___ The records

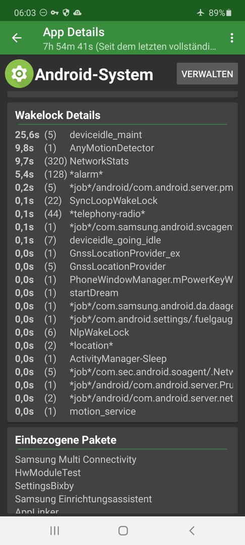245x545 pixels.
Task: Tap the Android recent apps navigation icon
Action: 54,530
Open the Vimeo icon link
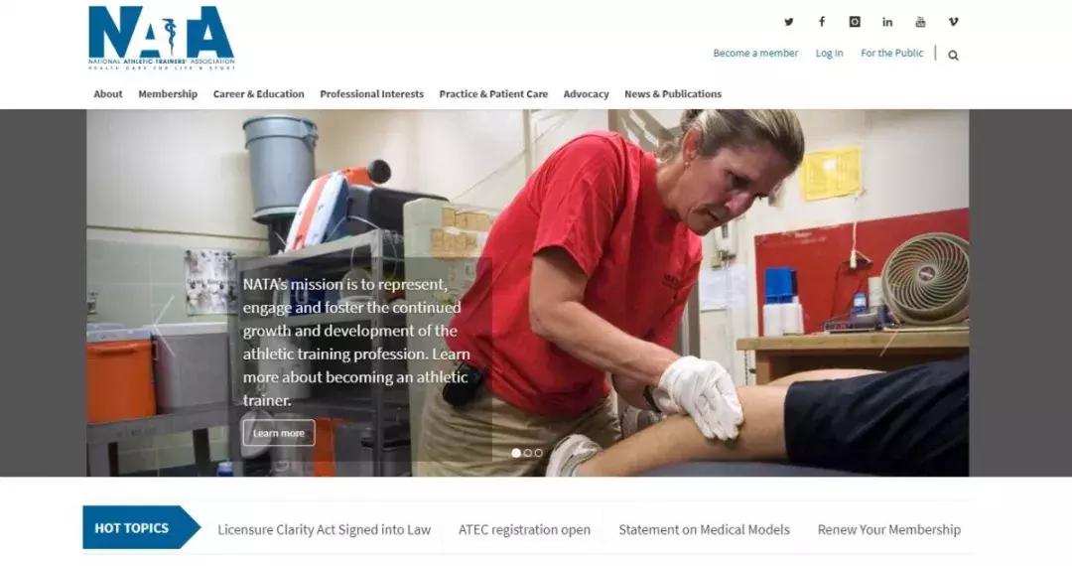This screenshot has height=566, width=1072. [953, 22]

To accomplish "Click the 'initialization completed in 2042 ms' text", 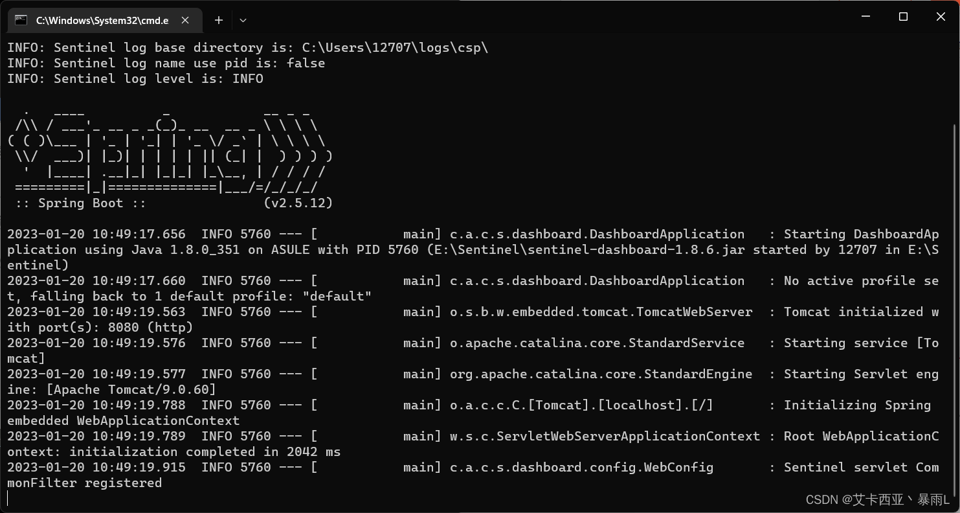I will [205, 451].
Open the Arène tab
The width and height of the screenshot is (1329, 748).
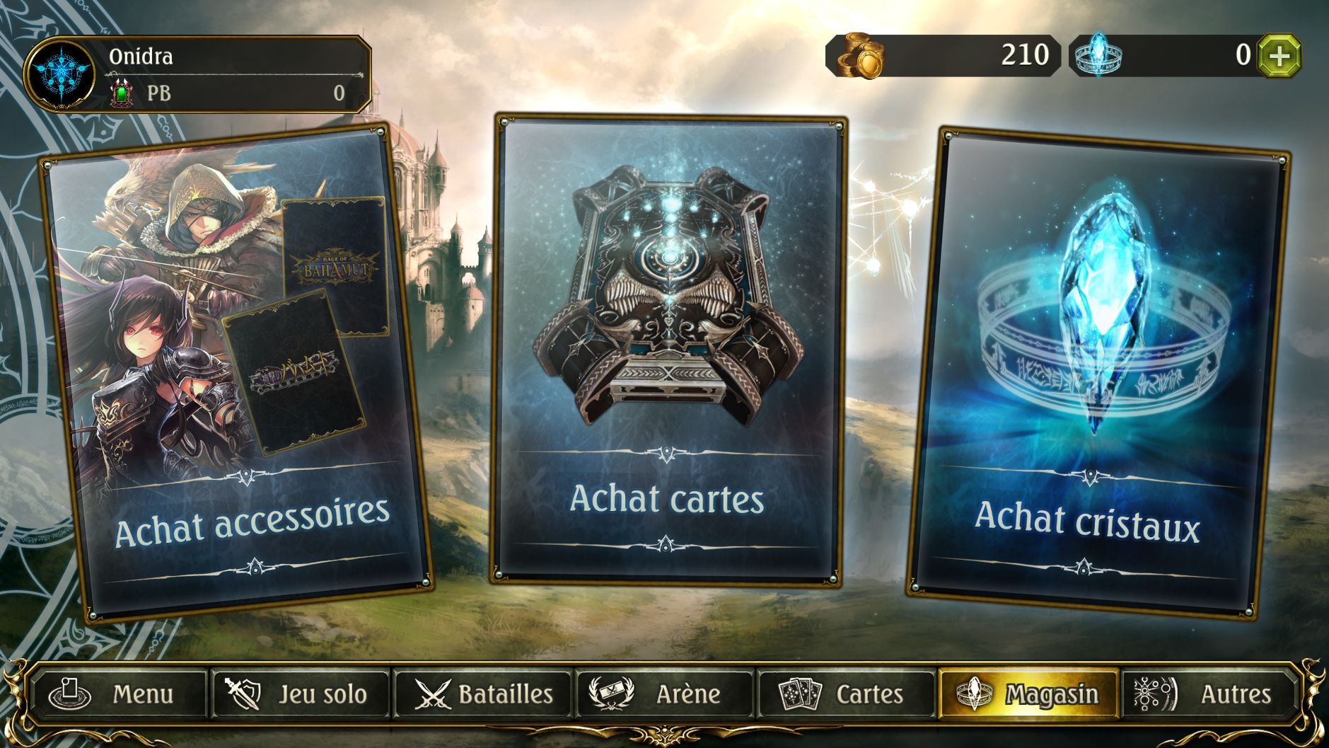(665, 694)
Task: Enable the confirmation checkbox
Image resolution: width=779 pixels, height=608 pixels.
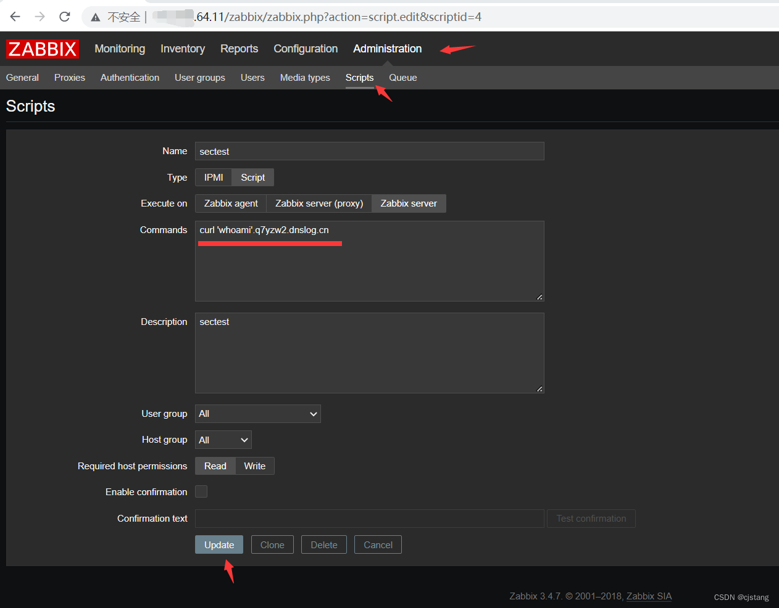Action: click(x=201, y=491)
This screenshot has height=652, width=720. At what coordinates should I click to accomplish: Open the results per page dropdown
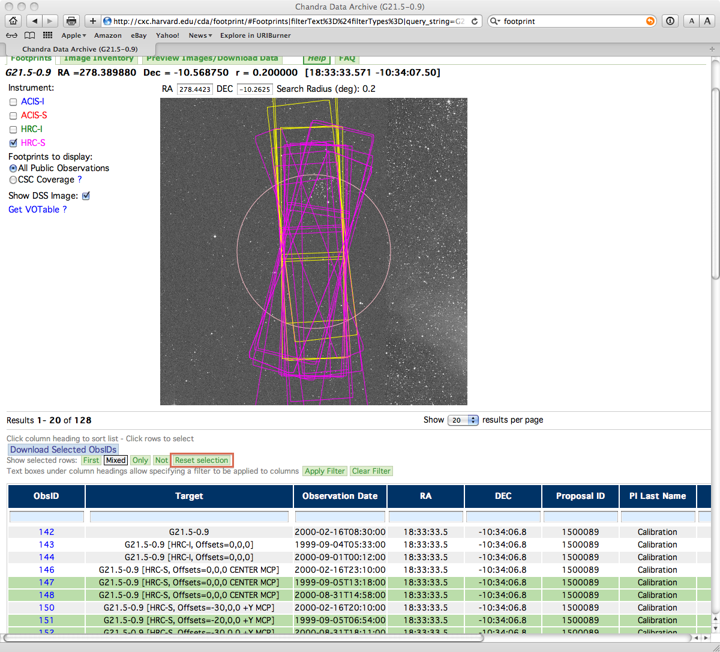click(x=463, y=420)
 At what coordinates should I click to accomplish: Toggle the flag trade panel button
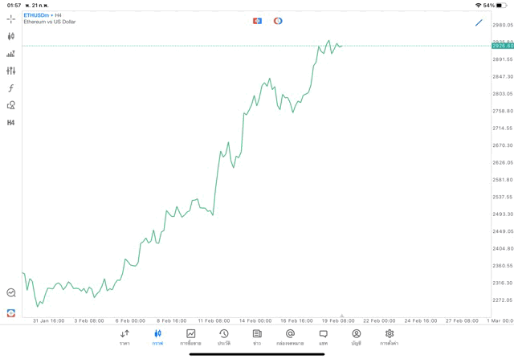tap(257, 21)
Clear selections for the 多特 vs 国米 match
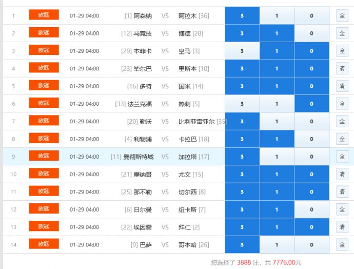Viewport: 354px width, 269px height. 342,86
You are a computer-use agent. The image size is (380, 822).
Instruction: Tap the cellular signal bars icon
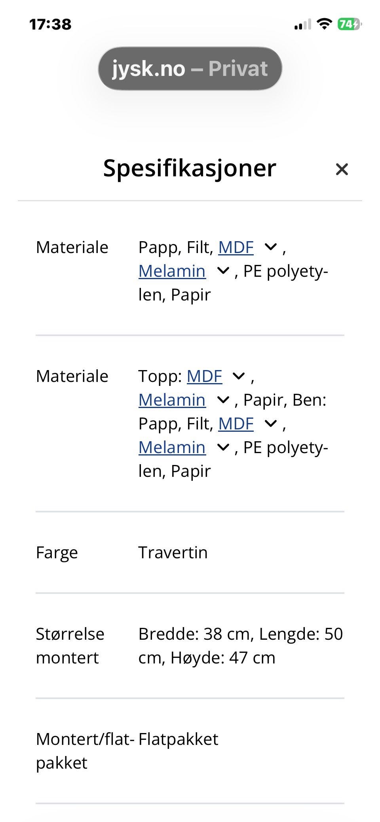tap(303, 25)
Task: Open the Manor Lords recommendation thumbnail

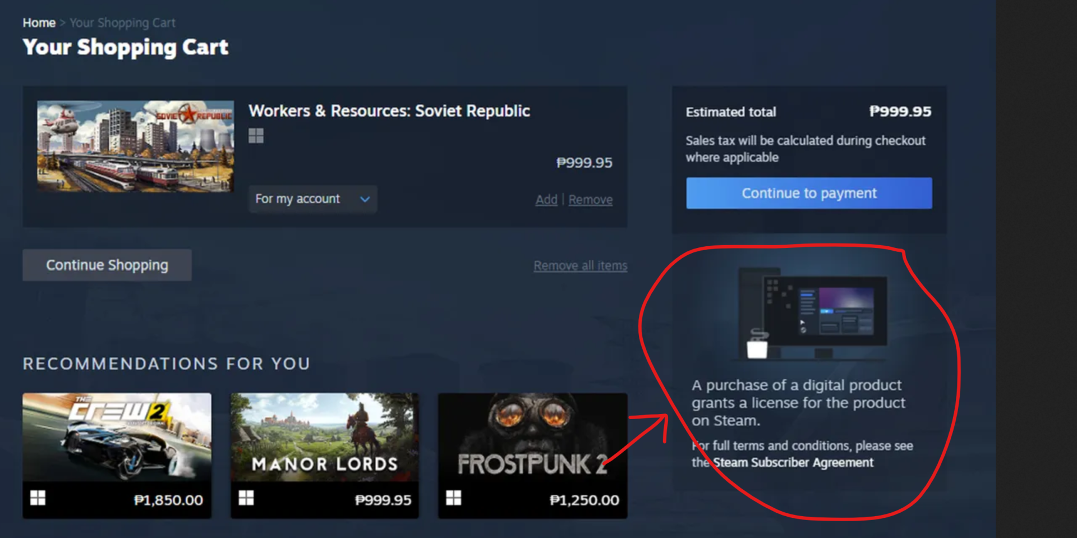Action: [x=324, y=437]
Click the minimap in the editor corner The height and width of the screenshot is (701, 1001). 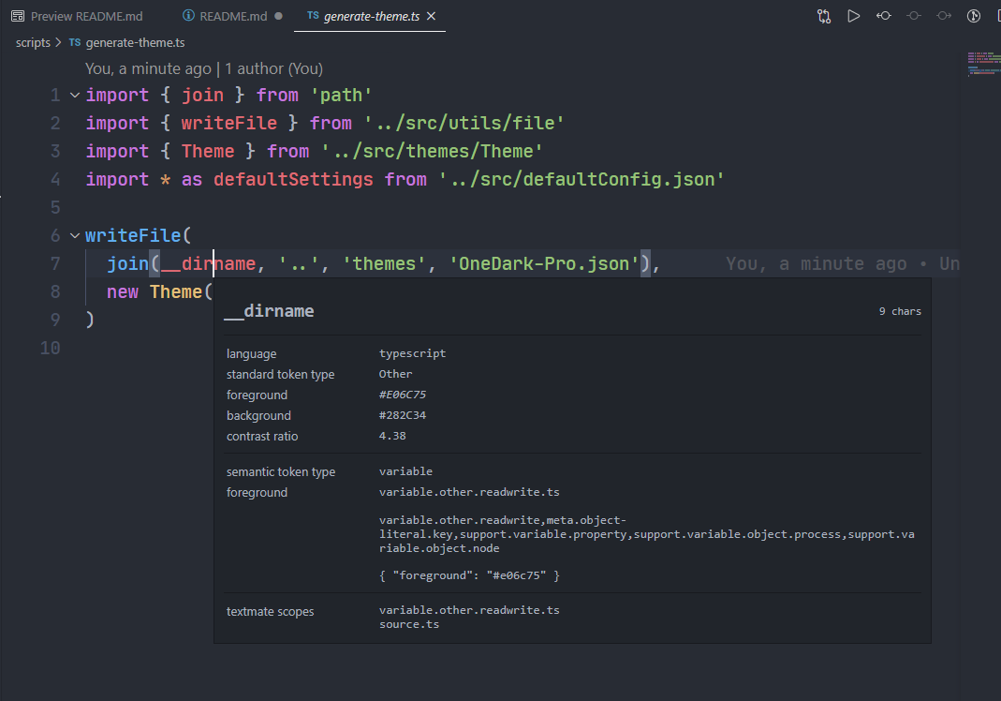[x=983, y=66]
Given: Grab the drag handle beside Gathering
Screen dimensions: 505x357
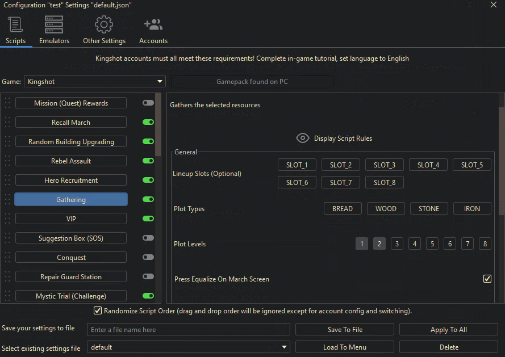Looking at the screenshot, I should 7,200.
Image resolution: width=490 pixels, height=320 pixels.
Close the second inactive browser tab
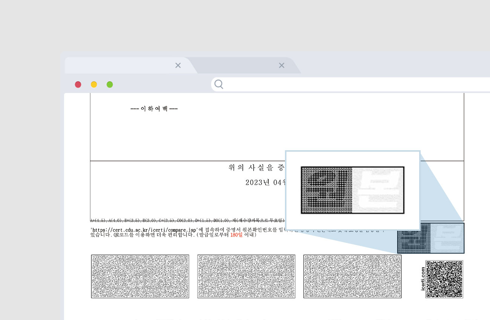point(281,66)
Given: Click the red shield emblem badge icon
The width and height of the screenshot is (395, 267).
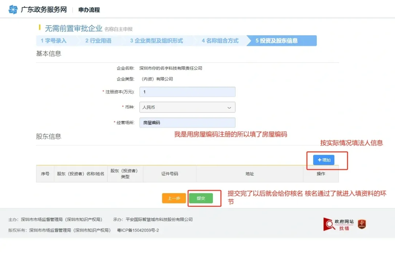Looking at the screenshot, I should pyautogui.click(x=361, y=225).
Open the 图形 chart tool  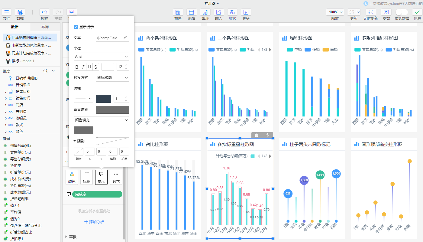pyautogui.click(x=205, y=12)
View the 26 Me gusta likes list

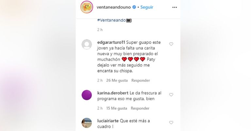[x=117, y=81]
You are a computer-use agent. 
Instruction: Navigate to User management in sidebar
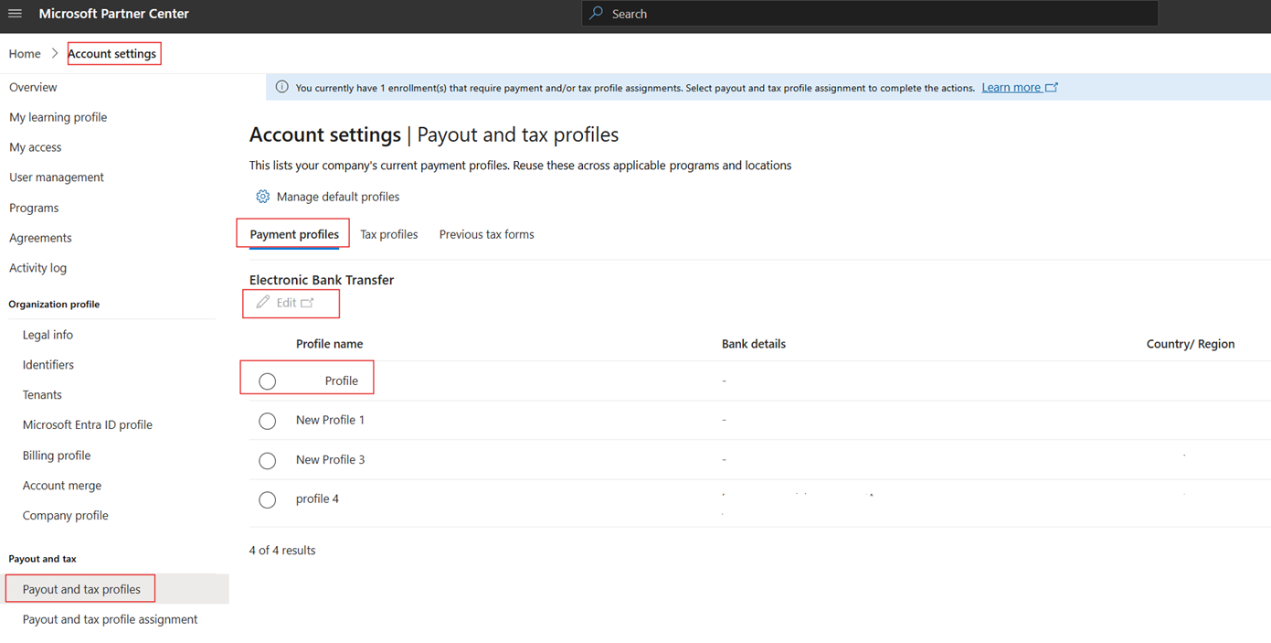click(57, 177)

______

= What you are asked to do =
Go through the material above and copy each line that has the word "Given".

= Result of this exercise =
Given: Grab the drag handle beside Gathering
Given: Click the red shield emblem badge icon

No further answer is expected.